The final csv format for the first 5 lines of the original text should be:

cc_1527,(ILDO_I173_net9 VSSA),capacitor_mis c=9.60713e-16
cc_1526,(VDD_MAIN Istartupcomp_I115_G7),capacitor_mis,c=4.18106e-16
cc_1525,(VDD_MAIN Istartupcomp_I7_net025),capacitor_mis,c=9.71462e-16

So, now everything is in one line only and the "\" characters have been removed.

Please notice that may exist spaces in the beginning of each line, so these should be trimmed before anything else is done.

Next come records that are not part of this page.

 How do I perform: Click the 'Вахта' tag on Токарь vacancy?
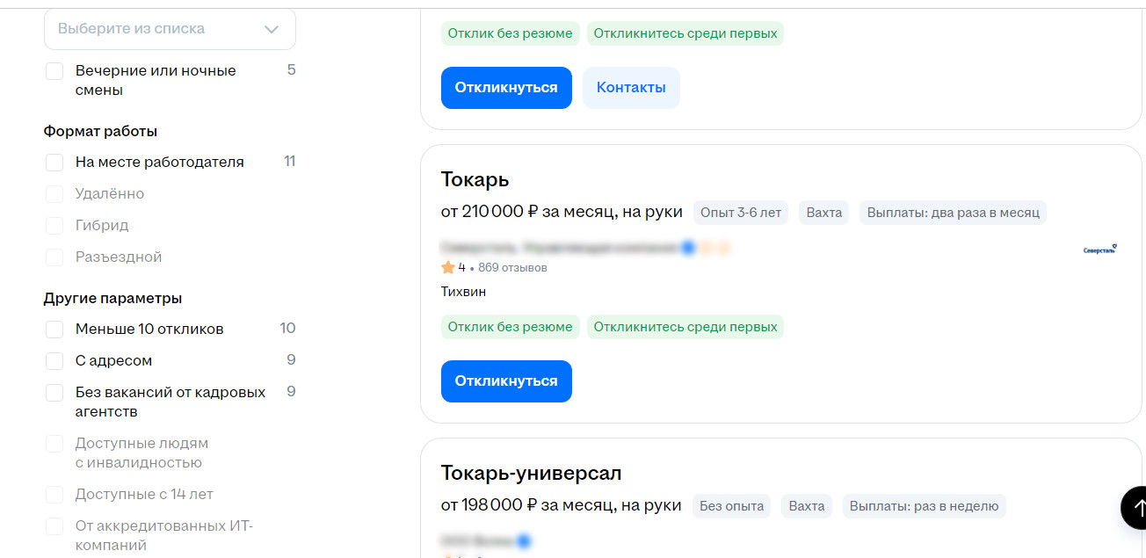pyautogui.click(x=824, y=213)
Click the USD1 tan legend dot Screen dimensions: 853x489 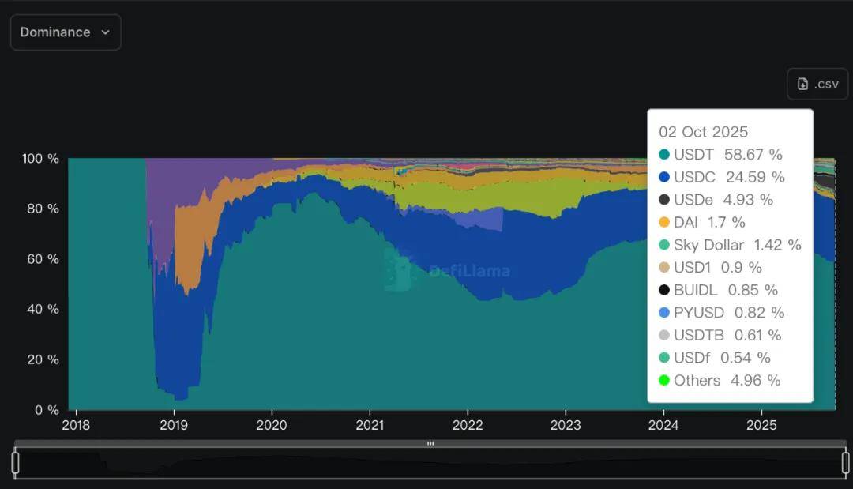point(664,268)
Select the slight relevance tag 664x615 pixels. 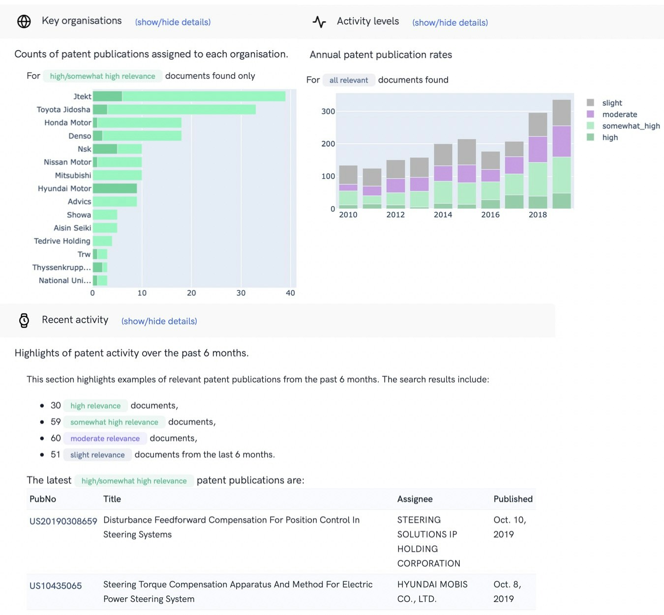click(97, 455)
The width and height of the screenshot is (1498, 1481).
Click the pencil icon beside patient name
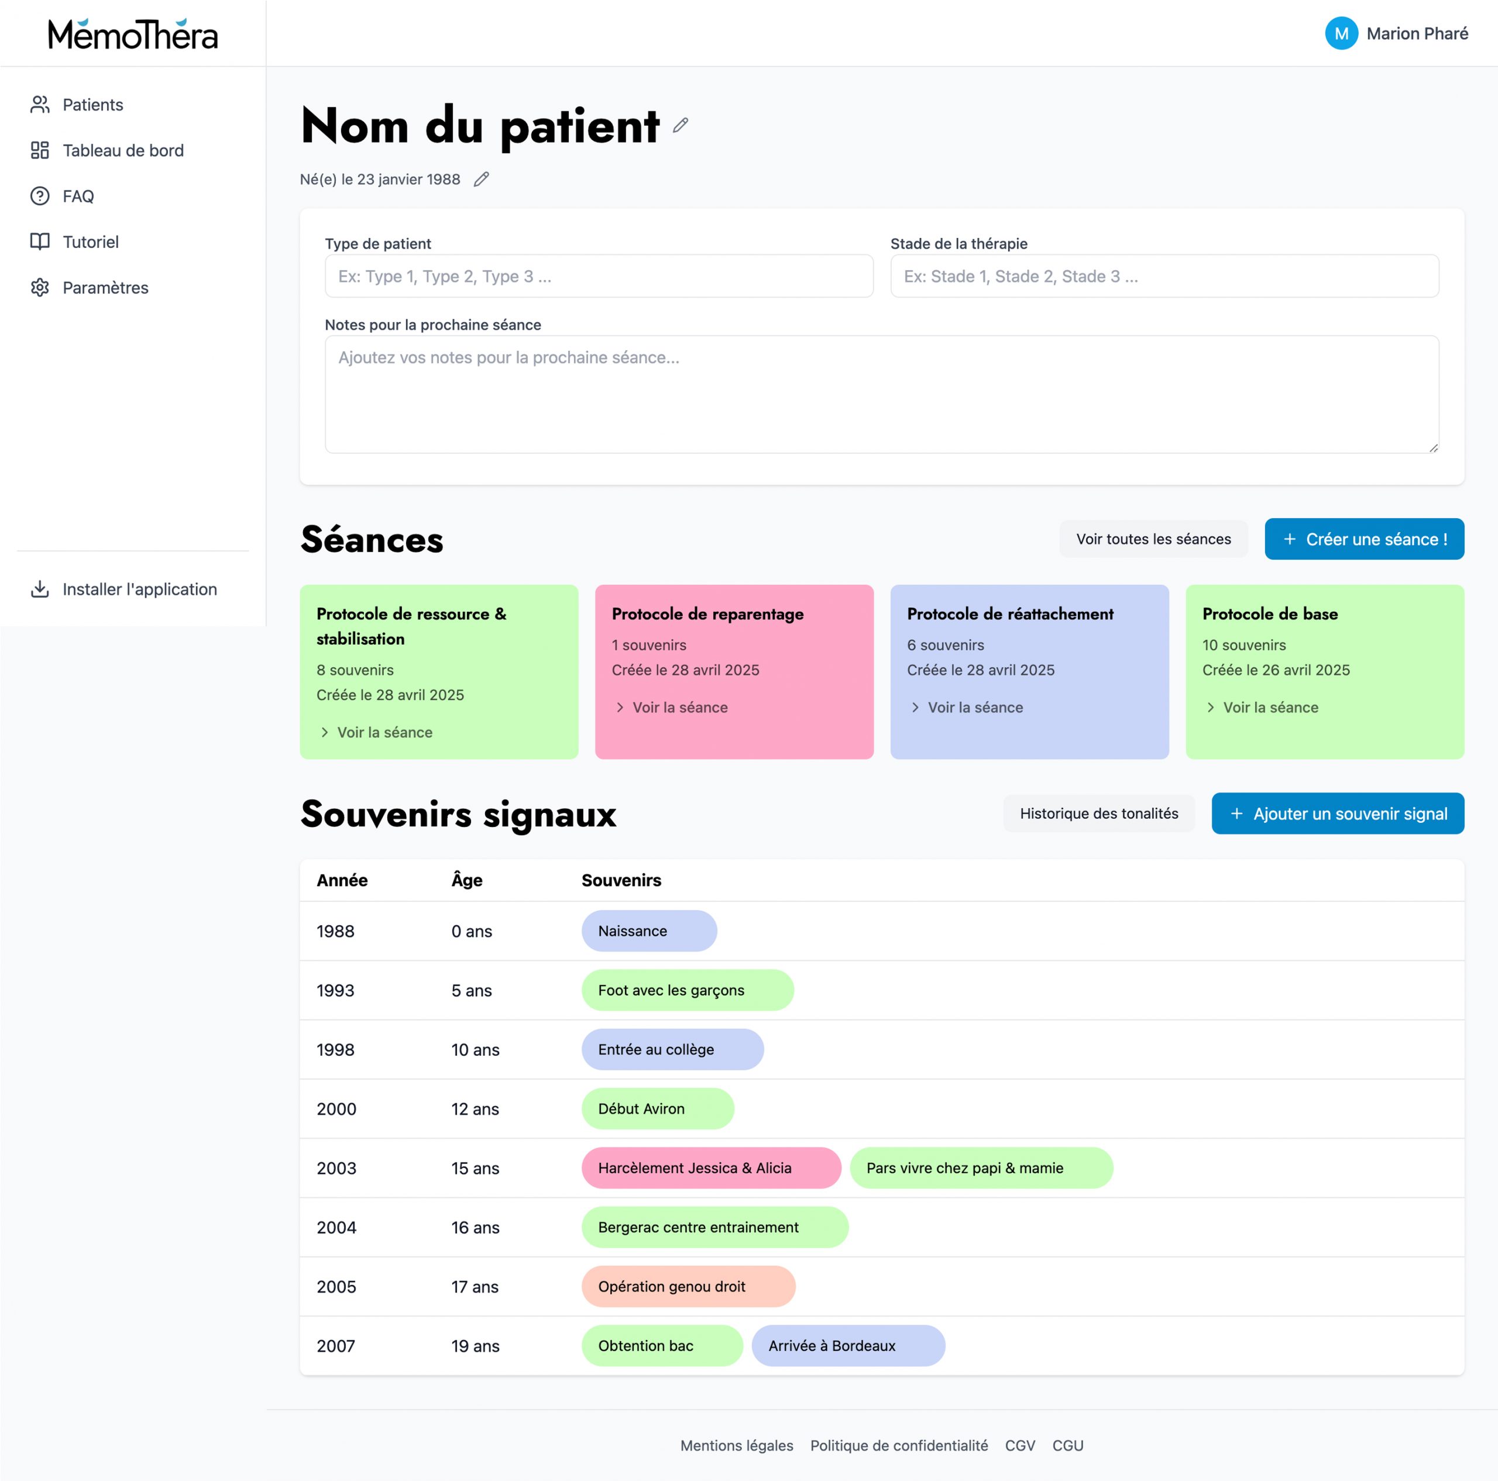click(x=680, y=126)
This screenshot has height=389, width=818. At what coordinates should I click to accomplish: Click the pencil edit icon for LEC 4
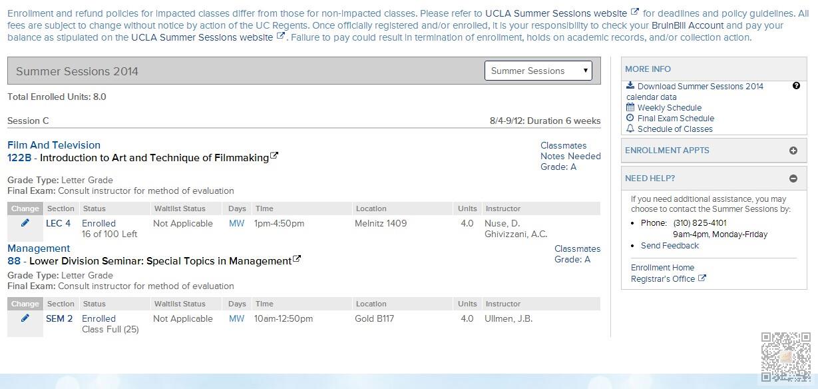click(25, 223)
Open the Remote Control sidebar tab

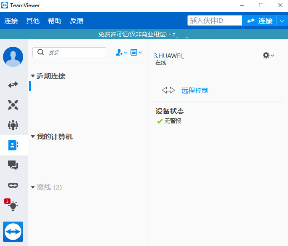[x=13, y=85]
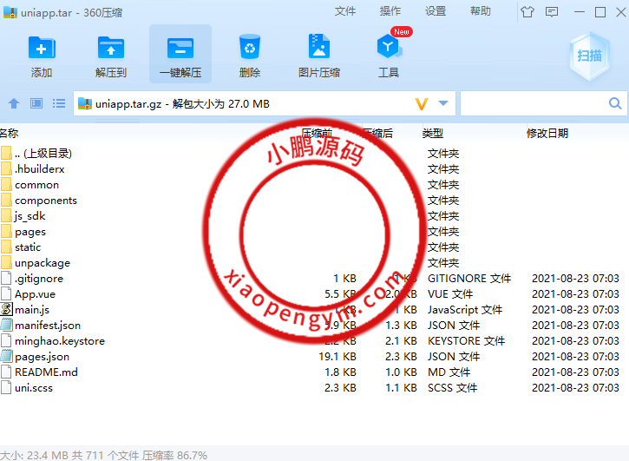Select the pages.json file
Viewport: 629px width, 461px height.
(42, 357)
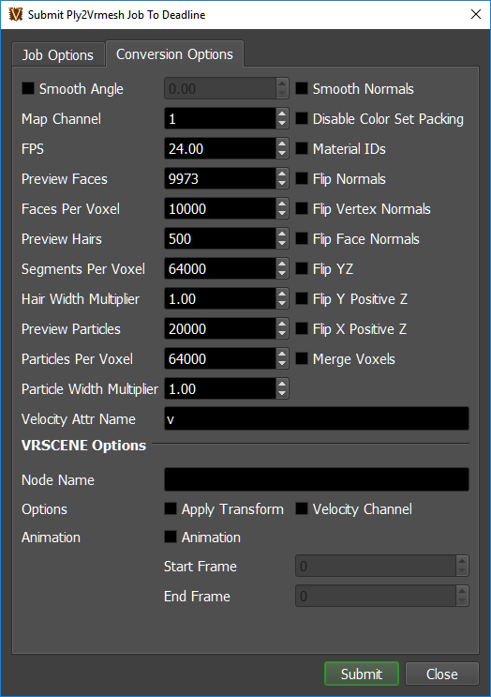Image resolution: width=491 pixels, height=697 pixels.
Task: Click the Close button at the bottom
Action: (x=441, y=674)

Any idea on how to accomplish this. ?

Thanks in advance.

Best regards, Pedro

Upvotes: 0

Views: 74

Answers (2)

tshiono
tshiono

Reputation: 22012

The answer by @Shawn has been accepted by the OP and I'm not sure if my answer is worth posting but allow me to do it just for information. If Perl is your option, please try the following script which preserves the whitespaces within parens not replacing them by commas:

perl -0777 -ne '
    s/\\\n//g;
    foreach $line (split(/\n/)) {
        while ($line =~ /(\([^)]+\))|(\S+)/g) {
            push(@ary, $&);
        }
        print join(",", @ary), "\n";
        @ary = ();
    }
' input.txt

Output:

cc_1527,(ILDO_I173_net9 VSSA),capacitor_mis,c=9.60713e-16
cc_1526,(VDD_MAIN Istartupcomp_I115_G7),capacitor_mis,c=4.18106e-16
cc_1525,(VDD_MAIN Istartupcomp_I7_net025),capacitor_mis,c=9.71462e-16
cc_1524,(VDD_MAIN Istartupcomp_I7_ST_net14),capacitor_mis,c=4.6011e-17
cc_1523,(VDD_MAIN Istartupcomp_I7_ST_net15),capacitor_mis,c=1.06215e-15
cc_1522,(VDD_MAIN ILDO_LDO_core_Istartupcomp_I7_ST_net16),capacitor_mis,c=1.37289e-15
cc_1521,(VDD_MAIN ILDO_LDO_core_Istartupcomp_I7_I176_G4),capacitor_mis,c=6.81758e-16

[How it works]

  • First of all, -0777 -ne option tells Perl to slurp all lines into the Perl's default variable $_.
  • Next, s/\\\n//g; removes trailing backslashes by merging lines.
  • Then split(/\n/) splits the lines on newlines back again.
  • The regex /(\([^)]+\))|(\S+)/g will be the most important part which divides each line into fields. The field pattern is defined as: "substring surrounded by parens OR substring which does not include whitespaces." It works as FPAT in awk and preserves whitespaces between parens without dividing the line on them.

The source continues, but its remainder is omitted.